Um novo estudo liderado pelo neurocientista Eduardo Zimmer, da Universidade Federal do Rio Grande do Sul (UFRGS), traz uma nova perspectiva sobre o avanço do Alzheimer. Publicada na revista Nature Neuroscience, a pesquisa aponta que a inflamação cerebral é um fator decisivo para que a doença se estabeleça e avance — o que pode mudar as estratégias de tratamento nos próximos anos.
A descoberta indica que o acúmulo das proteínas tau e beta-amiloide, frequentemente ligadas ao Alzheimer, não é suficiente para causar os danos cognitivos por si só. Para que esse processo aconteça, é necessário que duas células do sistema nervoso — astrócitos e microglias — estejam simultaneamente em estado de alerta, ou seja, reativas. Essa condição leva à inflamação do cérebro, o que abre caminho para a progressão da doença.
Avanço científico foi possível com novas tecnologias
O trabalho de Zimmer e sua equipe se destaca por conseguir, pela primeira vez, observar a interação entre essas células em pacientes vivos. Isso foi possível graças ao uso de exames de imagem de alta precisão e biomarcadores ultrassensíveis, que permitiram rastrear como essas células reagem ao acúmulo de proteínas.
“Sabíamos que a placa beta-amiloide fazia o astrócito reagir. O que não sabíamos é que a microglia também precisava estar ativada para que a doença progredisse”, explica Zimmer. Segundo ele, apenas quando as duas células estão reativas é que se observa a associação com os prejuízos cognitivos típicos do Alzheimer.

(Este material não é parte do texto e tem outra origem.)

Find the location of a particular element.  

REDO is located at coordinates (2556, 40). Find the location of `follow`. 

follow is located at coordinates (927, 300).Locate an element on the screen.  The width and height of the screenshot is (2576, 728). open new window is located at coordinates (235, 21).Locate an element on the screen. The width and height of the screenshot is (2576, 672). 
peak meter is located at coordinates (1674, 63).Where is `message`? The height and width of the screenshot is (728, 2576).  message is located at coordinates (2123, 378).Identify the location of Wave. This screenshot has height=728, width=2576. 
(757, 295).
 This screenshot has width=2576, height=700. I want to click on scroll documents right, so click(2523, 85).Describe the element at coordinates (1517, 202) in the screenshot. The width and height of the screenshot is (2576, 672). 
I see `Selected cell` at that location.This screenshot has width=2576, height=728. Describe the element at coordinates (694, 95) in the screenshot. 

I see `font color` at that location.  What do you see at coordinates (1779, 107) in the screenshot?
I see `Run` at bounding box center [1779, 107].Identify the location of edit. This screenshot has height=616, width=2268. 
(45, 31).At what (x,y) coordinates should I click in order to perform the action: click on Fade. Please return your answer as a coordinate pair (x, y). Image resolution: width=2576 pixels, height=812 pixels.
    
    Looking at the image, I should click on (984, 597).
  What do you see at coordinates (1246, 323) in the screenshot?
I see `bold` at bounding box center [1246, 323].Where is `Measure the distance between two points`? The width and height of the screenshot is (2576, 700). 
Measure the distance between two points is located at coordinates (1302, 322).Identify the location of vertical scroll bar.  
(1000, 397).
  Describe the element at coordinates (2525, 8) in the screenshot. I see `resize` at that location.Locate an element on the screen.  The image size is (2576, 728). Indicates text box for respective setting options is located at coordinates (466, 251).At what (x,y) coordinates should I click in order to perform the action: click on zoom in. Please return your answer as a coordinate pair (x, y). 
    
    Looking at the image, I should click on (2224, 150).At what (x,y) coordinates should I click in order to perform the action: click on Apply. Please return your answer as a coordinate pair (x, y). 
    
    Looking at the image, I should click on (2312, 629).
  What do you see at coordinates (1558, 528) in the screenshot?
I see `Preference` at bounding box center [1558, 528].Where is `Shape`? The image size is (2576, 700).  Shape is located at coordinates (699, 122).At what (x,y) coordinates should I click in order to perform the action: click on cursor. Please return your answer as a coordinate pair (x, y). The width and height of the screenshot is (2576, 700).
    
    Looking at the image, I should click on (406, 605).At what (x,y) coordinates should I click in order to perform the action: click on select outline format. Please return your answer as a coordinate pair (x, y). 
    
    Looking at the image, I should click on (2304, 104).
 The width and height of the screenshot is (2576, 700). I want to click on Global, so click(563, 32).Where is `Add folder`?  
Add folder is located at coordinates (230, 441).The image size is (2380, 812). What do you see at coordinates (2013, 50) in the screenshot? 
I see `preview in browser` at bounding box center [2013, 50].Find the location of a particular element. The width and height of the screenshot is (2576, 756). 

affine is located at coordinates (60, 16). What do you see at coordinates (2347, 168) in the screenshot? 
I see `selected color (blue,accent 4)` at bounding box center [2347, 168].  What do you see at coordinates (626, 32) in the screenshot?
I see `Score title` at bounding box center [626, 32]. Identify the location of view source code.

Com base nessa nova compreensão, os pesquisadores conseguiram explicar até 76% da variância cognitiva entre os pacientes analisados — um índice considerado alto para estudos da área.
As chamadas “pedrinhas” de beta-amiloide e tau continuam sendo centrais no desenvolvimento da doença. Elas são grumos insolúveis que se acumulam no cérebro e desencadeiam a resposta imune das células. No entanto, o estudo revela que, para que esse acúmulo leve ao Alzheimer, o ambiente cerebral precisa estar inflamado.
Esse novo modelo reforça a ideia de que o Alzheimer não é causado por um único fator, mas por um conjunto de elementos, incluindo predisposição genética e o chamado “expossoma” — todas as exposições que uma pessoa sofre ao longo da vida.
Entre os fatores de risco já conhecidos para o Alzheimer estão o tabagismo, o consumo excessivo de álcool, o sedentarismo e a obesidade. Por outro lado, práticas como atividade física regular, alimentação saudável, sono de qualidade e estímulo intelectual são considerados protetores.
Zimmer destaca que, embora ainda não se saiba exatamente o que dá origem às placas beta-amiloide, é possível reduzir o risco de desenvolver Alzheimer por meio de hábitos saudáveis. “Quanto mais exposições boas ao longo da vida, menores as chances de desenvolver a doença”, resume.
Caminho para novos tratamentos - Até hoje, a maior parte dos medicamentos em desenvolvimento para o Alzheimer tem como alvo a remoção das placas beta-amiloide. A nova descoberta sugere que isso pode não ser suficiente. Segundo Zimmer, será preciso também agir sobre a inflamação cerebral e, especificamente, sobre a comunicação entre astrócitos e microglias.
“Além de remover as ‘pedrinhas’, será necessário acalmar o cérebro, interromper esse diálogo inflamatório entre as duas células”, afirmou o neurocientista.
O estudo tem apoio do Instituto Serrapilheira, uma das principais entidades de fomento à ciência no Brasil.